= YOUR OBJECTIVE =
An exact copy of the listing is what the response must contain.

━━━━━ MATERIAL TO PROCESS ━━━━━

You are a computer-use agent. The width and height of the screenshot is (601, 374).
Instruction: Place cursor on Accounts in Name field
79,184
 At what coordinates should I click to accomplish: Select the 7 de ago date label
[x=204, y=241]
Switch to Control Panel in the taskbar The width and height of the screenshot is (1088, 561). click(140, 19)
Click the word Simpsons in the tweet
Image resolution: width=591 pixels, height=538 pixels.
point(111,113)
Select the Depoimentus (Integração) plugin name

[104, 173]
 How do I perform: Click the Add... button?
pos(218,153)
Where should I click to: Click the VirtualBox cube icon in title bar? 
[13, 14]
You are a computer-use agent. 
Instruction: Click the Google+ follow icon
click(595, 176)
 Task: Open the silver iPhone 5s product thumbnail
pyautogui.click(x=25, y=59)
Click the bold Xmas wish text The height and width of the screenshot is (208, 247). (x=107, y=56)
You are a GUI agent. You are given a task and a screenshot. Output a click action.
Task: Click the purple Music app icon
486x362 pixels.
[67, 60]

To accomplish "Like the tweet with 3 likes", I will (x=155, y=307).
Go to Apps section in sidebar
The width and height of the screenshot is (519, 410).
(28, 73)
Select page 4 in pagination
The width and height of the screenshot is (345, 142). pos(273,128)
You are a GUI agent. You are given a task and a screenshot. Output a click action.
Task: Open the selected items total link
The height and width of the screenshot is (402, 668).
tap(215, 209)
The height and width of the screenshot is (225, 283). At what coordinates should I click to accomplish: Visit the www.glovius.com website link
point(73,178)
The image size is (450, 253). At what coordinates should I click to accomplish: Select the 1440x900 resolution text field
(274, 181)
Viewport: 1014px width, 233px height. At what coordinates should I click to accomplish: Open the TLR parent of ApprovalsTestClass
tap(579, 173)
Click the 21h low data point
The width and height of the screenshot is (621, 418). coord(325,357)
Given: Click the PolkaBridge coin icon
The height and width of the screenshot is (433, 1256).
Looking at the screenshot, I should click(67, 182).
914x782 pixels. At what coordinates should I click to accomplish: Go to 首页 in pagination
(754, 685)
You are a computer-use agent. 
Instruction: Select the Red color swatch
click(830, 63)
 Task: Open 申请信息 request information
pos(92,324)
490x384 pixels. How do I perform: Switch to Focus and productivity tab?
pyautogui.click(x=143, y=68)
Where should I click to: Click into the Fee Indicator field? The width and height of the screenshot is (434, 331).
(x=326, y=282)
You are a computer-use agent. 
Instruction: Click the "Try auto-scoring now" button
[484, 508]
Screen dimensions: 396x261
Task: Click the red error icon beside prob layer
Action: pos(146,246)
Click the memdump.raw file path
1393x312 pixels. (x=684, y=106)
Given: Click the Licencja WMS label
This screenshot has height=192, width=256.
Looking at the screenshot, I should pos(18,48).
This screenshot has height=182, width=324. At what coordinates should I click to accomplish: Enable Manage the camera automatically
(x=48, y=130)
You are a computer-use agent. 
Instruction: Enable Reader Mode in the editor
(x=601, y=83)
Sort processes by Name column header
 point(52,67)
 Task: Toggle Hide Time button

━━━━━

= EXERCISE RESULT =
You are a computer-use agent. The width and height of the screenshot is (601, 374).
Instruction: Place cursor on Accounts in Name field
79,184
 At what coordinates should I click to accomplish: Select the 7 de ago date label
[x=204, y=241]
Switch to Control Panel in the taskbar The width and height of the screenshot is (1088, 561). click(140, 19)
Click the word Simpsons in the tweet
Image resolution: width=591 pixels, height=538 pixels.
point(111,113)
Select the Depoimentus (Integração) plugin name

[104, 173]
 How do I perform: Click the Add... button?
pos(218,153)
Where should I click to: Click the VirtualBox cube icon in title bar? 
[13, 14]
You are a computer-use agent. 
Instruction: Click the Google+ follow icon
click(595, 176)
 Task: Open the silver iPhone 5s product thumbnail
pyautogui.click(x=25, y=59)
Click the bold Xmas wish text The height and width of the screenshot is (208, 247). (x=107, y=56)
You are a GUI agent. You are given a task and a screenshot. Output a click action.
Task: Click the purple Music app icon
486x362 pixels.
[67, 60]

To accomplish "Like the tweet with 3 likes", I will (x=155, y=307).
Go to Apps section in sidebar
The width and height of the screenshot is (519, 410).
(28, 73)
Select page 4 in pagination
The width and height of the screenshot is (345, 142). pos(273,128)
You are a GUI agent. You are given a task and a screenshot. Output a click action.
Task: Open the selected items total link
The height and width of the screenshot is (402, 668).
tap(215, 209)
The height and width of the screenshot is (225, 283). At what coordinates should I click to accomplish: Visit the www.glovius.com website link
point(73,178)
The image size is (450, 253). At what coordinates should I click to accomplish: Select the 1440x900 resolution text field
(274, 181)
Viewport: 1014px width, 233px height. At what coordinates should I click to accomplish: Open the TLR parent of ApprovalsTestClass
tap(579, 173)
Click the 21h low data point
The width and height of the screenshot is (621, 418). coord(325,357)
Given: Click the PolkaBridge coin icon
The height and width of the screenshot is (433, 1256).
Looking at the screenshot, I should click(67, 182).
914x782 pixels. At what coordinates should I click to accomplish: Go to 首页 in pagination
(754, 685)
You are a computer-use agent. 
Instruction: Select the Red color swatch
click(830, 63)
 Task: Open 申请信息 request information
pos(92,324)
490x384 pixels. How do I perform: Switch to Focus and productivity tab?
pyautogui.click(x=143, y=68)
Where should I click to: Click into the Fee Indicator field? The width and height of the screenshot is (434, 331).
(x=326, y=282)
You are a computer-use agent. 
Instruction: Click the "Try auto-scoring now" button
[484, 508]
Screen dimensions: 396x261
Task: Click the red error icon beside prob layer
Action: pos(146,246)
Click the memdump.raw file path
1393x312 pixels. (x=684, y=106)
Given: Click the Licencja WMS label
This screenshot has height=192, width=256.
Looking at the screenshot, I should pos(18,48).
This screenshot has height=182, width=324. At what coordinates should I click to accomplish: Enable Manage the camera automatically
(x=48, y=130)
You are a computer-use agent. 
Instruction: Enable Reader Mode in the editor
(x=601, y=83)
Sort processes by Name column header
 point(52,67)
 Task: Toggle Hide Time button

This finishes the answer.